A line below contains "Visit the Sale", and a later one contains "Click the Undergraduate GPA column header". Repeat both, with every line between them, exactly.
[Available data — start]
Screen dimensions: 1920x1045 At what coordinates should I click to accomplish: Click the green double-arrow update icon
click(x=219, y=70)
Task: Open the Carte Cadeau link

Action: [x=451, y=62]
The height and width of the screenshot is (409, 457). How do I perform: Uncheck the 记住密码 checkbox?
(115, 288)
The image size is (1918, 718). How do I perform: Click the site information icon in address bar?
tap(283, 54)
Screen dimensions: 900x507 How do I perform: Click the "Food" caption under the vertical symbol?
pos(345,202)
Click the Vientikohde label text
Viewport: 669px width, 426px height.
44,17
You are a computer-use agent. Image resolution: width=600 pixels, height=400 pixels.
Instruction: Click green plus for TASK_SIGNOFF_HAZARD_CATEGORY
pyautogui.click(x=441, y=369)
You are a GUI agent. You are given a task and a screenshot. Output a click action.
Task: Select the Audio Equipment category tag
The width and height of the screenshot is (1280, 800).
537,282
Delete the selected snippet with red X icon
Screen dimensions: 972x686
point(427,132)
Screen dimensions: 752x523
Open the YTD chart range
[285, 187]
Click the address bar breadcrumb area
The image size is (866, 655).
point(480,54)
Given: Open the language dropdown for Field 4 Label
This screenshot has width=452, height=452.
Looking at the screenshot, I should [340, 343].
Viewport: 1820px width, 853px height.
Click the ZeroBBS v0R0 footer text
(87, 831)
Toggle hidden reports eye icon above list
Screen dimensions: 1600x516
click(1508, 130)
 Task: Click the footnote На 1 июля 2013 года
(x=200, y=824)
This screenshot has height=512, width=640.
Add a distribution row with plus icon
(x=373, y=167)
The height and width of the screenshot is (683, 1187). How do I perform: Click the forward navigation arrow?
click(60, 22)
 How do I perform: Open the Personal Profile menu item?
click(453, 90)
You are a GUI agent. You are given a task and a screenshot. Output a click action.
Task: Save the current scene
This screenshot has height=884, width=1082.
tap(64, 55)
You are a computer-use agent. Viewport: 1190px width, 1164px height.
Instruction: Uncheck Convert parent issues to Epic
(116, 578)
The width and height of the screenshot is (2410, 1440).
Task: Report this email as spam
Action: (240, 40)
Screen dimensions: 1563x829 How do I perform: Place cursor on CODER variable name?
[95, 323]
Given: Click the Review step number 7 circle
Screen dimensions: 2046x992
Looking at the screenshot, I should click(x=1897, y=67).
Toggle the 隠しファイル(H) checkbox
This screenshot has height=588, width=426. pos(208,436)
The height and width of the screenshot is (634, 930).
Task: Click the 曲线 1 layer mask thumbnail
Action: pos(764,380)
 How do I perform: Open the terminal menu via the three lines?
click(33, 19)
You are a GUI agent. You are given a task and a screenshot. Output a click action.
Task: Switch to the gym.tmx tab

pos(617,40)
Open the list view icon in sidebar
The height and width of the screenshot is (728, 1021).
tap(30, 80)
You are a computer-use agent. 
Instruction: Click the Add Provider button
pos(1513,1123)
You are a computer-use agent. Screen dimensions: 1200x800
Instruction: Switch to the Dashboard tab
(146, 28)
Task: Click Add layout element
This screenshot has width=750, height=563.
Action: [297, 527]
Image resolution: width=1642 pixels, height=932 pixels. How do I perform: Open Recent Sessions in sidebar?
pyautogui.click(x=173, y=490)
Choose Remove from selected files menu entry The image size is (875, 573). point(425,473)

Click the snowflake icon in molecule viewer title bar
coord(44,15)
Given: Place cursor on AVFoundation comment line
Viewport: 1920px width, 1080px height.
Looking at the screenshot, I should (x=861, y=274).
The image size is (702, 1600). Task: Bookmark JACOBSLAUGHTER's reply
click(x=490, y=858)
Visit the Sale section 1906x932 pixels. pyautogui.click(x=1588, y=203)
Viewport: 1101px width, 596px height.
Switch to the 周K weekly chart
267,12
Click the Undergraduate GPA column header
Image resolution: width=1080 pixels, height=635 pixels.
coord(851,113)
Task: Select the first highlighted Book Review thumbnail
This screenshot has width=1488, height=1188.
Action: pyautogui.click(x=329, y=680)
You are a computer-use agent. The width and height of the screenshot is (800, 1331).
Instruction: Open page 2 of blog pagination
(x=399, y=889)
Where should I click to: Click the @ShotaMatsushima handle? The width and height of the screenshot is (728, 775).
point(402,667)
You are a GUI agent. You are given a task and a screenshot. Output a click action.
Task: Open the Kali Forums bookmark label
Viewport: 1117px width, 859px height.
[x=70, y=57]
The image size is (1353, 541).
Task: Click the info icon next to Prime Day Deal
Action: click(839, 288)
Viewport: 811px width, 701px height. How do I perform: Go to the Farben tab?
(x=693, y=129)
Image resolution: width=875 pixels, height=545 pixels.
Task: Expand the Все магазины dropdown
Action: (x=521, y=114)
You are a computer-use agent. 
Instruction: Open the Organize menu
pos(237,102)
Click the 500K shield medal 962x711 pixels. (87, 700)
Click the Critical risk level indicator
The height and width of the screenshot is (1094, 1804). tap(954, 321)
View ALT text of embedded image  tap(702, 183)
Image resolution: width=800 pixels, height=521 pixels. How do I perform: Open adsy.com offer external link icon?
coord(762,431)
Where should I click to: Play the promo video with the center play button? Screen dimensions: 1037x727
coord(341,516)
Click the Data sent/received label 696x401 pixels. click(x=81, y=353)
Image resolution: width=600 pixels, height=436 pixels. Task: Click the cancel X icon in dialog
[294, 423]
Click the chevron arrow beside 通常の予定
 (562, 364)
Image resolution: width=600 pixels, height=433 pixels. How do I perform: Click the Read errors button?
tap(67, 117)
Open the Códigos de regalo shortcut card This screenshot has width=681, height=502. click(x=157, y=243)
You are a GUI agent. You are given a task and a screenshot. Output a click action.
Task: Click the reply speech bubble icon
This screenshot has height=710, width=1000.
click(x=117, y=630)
[Available data — finish]
→ **Solution to this problem**:
Visit the Sale section 1906x932 pixels. pyautogui.click(x=1588, y=203)
Viewport: 1101px width, 596px height.
Switch to the 周K weekly chart
267,12
Click the Undergraduate GPA column header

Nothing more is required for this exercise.